Cet amendement pose en effet beaucoup de questions. En Europe, comme dans tous les pays du monde, les filiations juridiques ne correspondent pas toujours aux filiations biologiques : depuis une vingtaine d'années, les avancées de la génétique ont permis de démontrer que les enfants illégitimes sont beaucoup plus nombreux que l'on ne l'imaginait. Selon la revue scientifique The Lancet, au moins 2,7 % des déclarations de naissance seraient "fausses" au sens où elles ne correspondent pas aux parents biologiques. Les chercheurs qui étudient la transmission des maladies génétiques sur plusieurs générations disent écarter 5 % voire 10 % de leurs échantillons en raison des discordances de filiation.
Ces incertitudes sur les filiations sont si fortes qu'en France, la pratique ouverte des tests ADN est formellement interdite : le recours aux empreintes génétiques ne peut être ordonné que par un magistrat, dans le cadre d'une procédure touchant aux liens de filiation. En cas d'infraction, la loi bioéthique de 2004 prévoit une peine d'un an d'emprisonnement et 15 000 euros d'amende. Les Français qui souhaitent vérifier leur paternité sont donc obligés de s'adresser clandestinement, via Internet, à des laboratoires étrangers situés dans des pays où la loi est plus clémente, comme la Suisse, la Belgique ou l'Espagne.

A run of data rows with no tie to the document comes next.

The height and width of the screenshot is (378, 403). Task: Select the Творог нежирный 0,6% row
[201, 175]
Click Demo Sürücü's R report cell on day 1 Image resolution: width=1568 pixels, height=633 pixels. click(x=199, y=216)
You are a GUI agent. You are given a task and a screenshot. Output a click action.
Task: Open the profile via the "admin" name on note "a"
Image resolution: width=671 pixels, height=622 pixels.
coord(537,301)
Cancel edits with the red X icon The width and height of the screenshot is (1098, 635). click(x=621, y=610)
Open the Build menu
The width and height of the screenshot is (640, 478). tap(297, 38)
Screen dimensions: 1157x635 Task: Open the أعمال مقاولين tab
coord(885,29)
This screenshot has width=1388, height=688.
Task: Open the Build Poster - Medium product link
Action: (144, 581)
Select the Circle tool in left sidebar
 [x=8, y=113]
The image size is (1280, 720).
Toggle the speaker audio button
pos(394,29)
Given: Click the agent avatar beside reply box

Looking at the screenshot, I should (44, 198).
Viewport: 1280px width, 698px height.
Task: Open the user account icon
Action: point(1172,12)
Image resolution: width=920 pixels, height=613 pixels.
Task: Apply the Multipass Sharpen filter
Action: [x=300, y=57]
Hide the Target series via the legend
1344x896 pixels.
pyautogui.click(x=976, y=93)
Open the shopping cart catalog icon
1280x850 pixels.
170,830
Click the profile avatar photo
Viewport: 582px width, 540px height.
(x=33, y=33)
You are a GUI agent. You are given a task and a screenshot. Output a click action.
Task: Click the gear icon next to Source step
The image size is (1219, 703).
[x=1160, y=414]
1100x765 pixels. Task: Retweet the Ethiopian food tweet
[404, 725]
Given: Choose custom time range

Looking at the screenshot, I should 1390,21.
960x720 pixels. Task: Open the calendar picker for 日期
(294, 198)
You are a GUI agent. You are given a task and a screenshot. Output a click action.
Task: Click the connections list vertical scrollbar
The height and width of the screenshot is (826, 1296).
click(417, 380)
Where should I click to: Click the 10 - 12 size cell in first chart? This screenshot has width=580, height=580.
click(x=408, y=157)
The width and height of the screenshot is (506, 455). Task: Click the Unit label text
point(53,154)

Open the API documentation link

Si les procédures de visa comprennent des tests génétiques, certains pays du Sud auront probablement du mal à assurer la disponibilité des tests. La plupart des laboratoires sont situés en Europe, aux Etats-Unis et au Canada et ils imposent des conditions de prélèvement complexes : les fragments corporels - cheveux, frottis buccaux - doivent être prélevés avec du matériel stérile avant d'être envoyés par La Poste. Les tarifs de ces laboratoires sont en outre très élevés : actuellement, ce type d'analyse coûte de 200 à 600 euros.
Dans son amendement, le député Thierry Mariani a pris garde de ne pas faire du test ADN une obligation : les autorités consulaires ou diplomatiques pourront simplement le proposer aux candidats. Mais les demandes de regroupement familial sont déjà si difficiles que les associations craignent qu'un refus de prélèvement entraîne un rejet de la demande. "On aperçoit clairement les risques de dérives, explique la juriste Danièle Lochak, ancienne présidente du Groupe d'information et de soutien des immigrés (GISTI). Il est évident que le demandeur qui le refusera aura toutes les chances de se voir refuser son visa. Et demain, des voix s'élèveront pour imposer ces tests aux étrangers qui se disent parents d'enfants français."